Download as Jupyter notebook

Download supplemental Python code

Show Code

#imports
from dfewe import *

#for tables in Jupyter
from IPython.display import HTML, display
import tabulate

# some utilities
def show_title(t):
    display(HTML('<b>%s</b>' % t))

def show_table(data,headers,title):
    show_title(title)
    display(HTML(tabulate.tabulate(data,tablefmt='html', headers=headers)))

#for dynamic links
links = ('<a href="#link%d">Skip down</a>' % i for i in range(100))
anchors = ('<span id="link%d"></span>' % i for i in range(100))

def make_link():
    display(HTML(next(links)))

def make_anchor():
    display(HTML(next(anchors)))

#set up standard corpora + vectors
vfair_all = Setup.make_standard_sampler_and_vecs('vfair',5,100,1) #window=5, dims=100, min_count=1
heartd_all = Setup.make_standard_sampler_and_vecs('heartd',5,100,1) #window=5, dims=100, min_count=1

what = [['Vanity Fair (vfair)'],['Heart of Darkness (heartd)']]
for i,c in enumerate([vfair_all,heartd_all]):
    sampler = c['sampler']
    what[i].extend([sum(sampler.counts.values()), len(sampler.counts)])

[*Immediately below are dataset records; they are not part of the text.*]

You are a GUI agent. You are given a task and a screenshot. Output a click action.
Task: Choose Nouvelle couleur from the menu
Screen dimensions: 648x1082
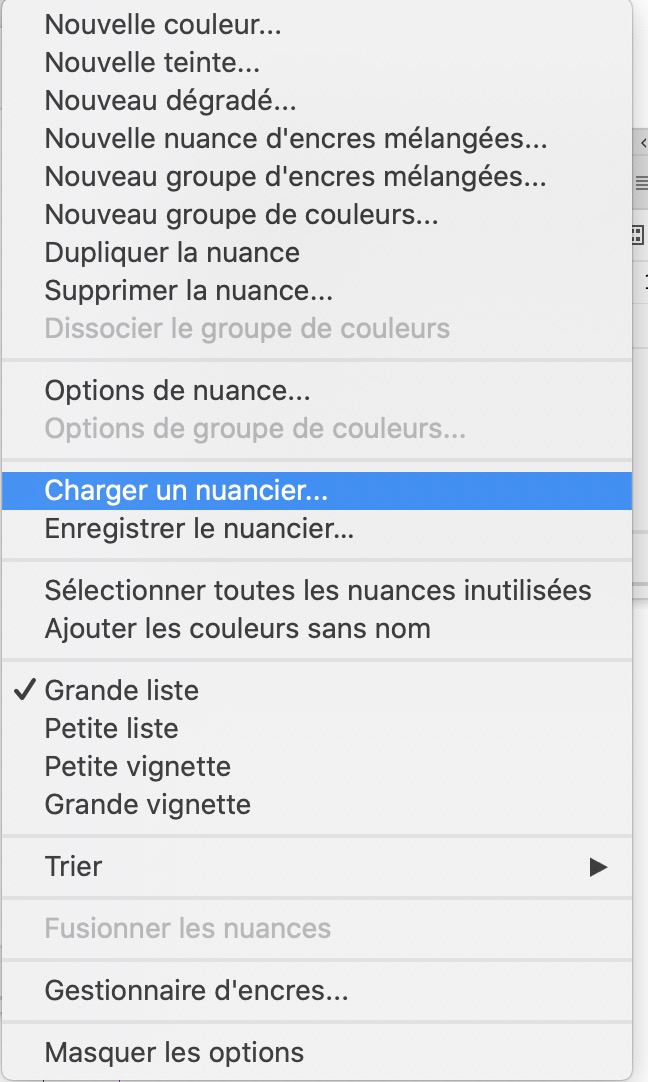[x=163, y=25]
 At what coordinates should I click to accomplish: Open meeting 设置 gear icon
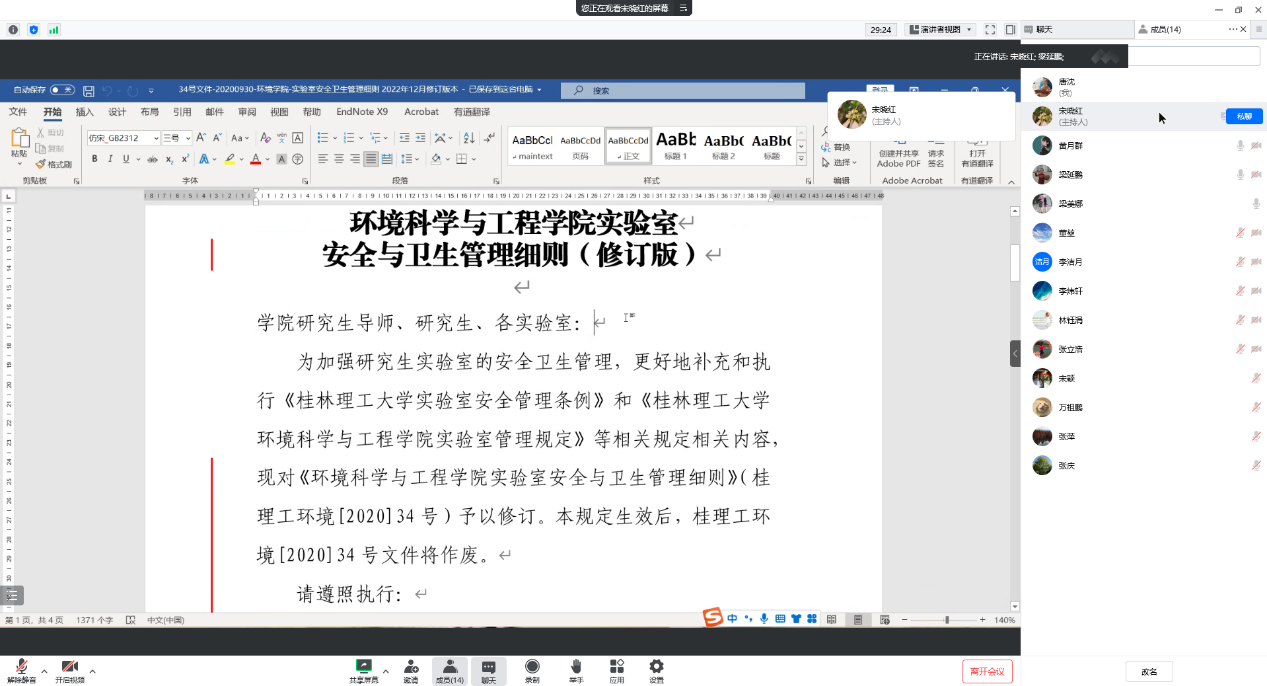click(656, 668)
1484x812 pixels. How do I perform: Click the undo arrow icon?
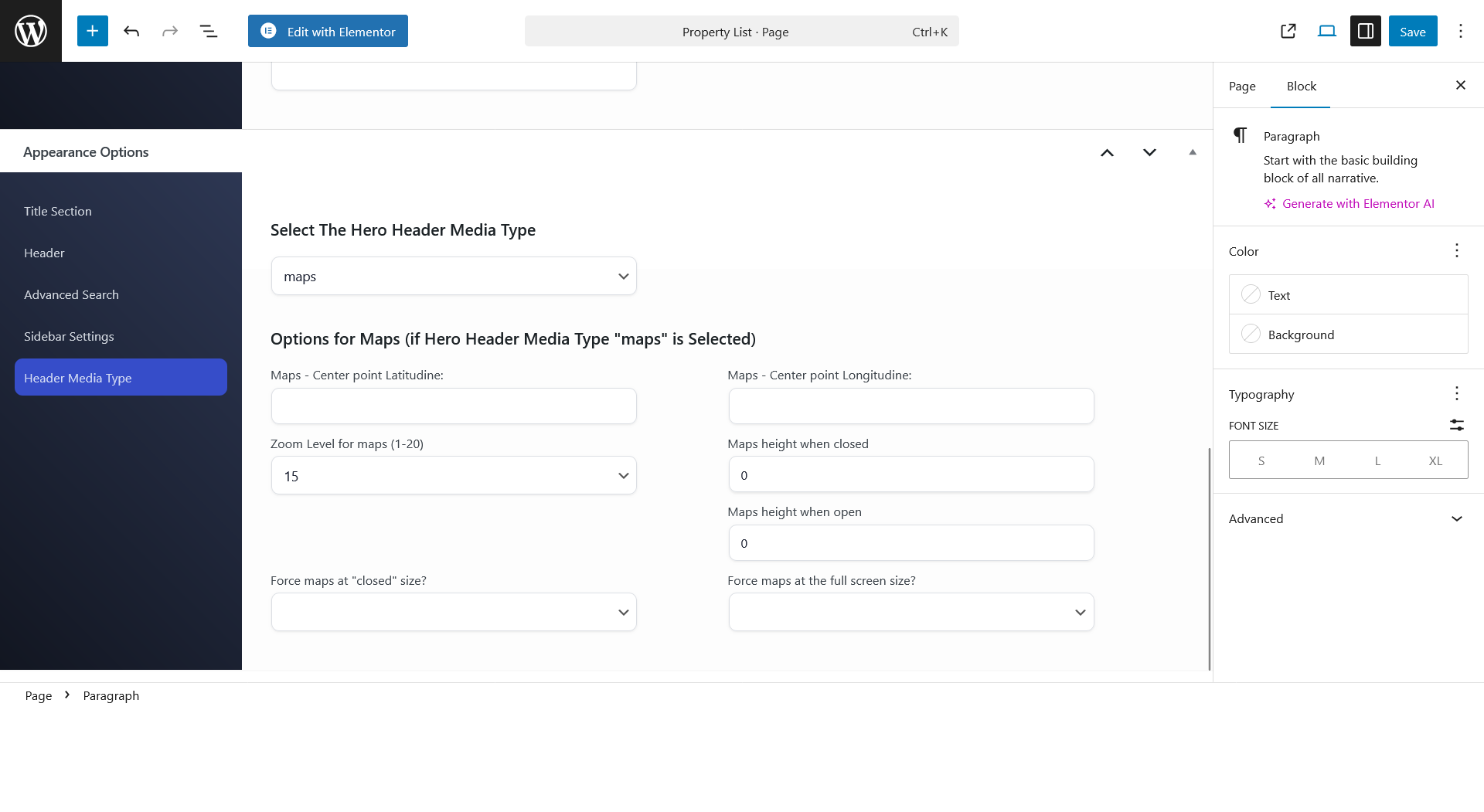(131, 31)
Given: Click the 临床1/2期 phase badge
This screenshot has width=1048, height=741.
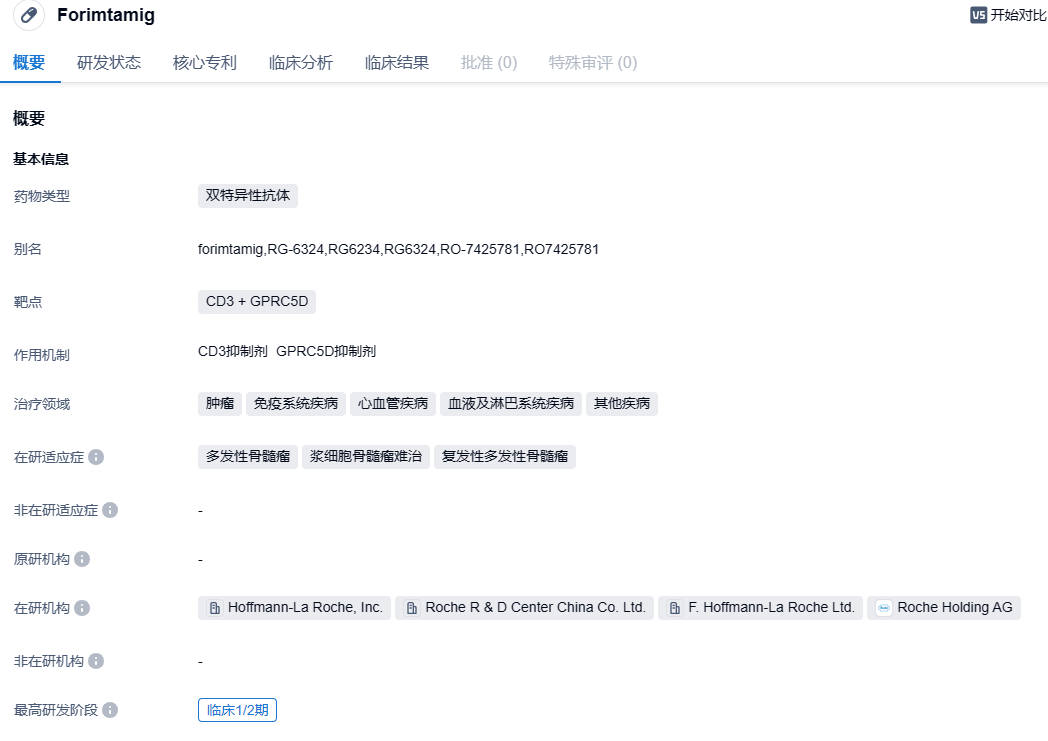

show_table(what, headers=['Corpus','Tokens','Types'], title="Corpora sizes")

Background¶

The notion of hubs comes from work on k-nearest neighbor classification, and in fact "Hubness is a phenomenon related specifically to nearest-neighbor methods." [1] Since nearest neighbors are an important aspect of the use of word vectors (for example in word similarity and analogy evaluations), it's reasonable to consider the properties of hubs in word embeddings. [2] discuss hubs as a potential problem for evaluation and propose a mitigation strategy, which I will return to in a subsequent post (TBD).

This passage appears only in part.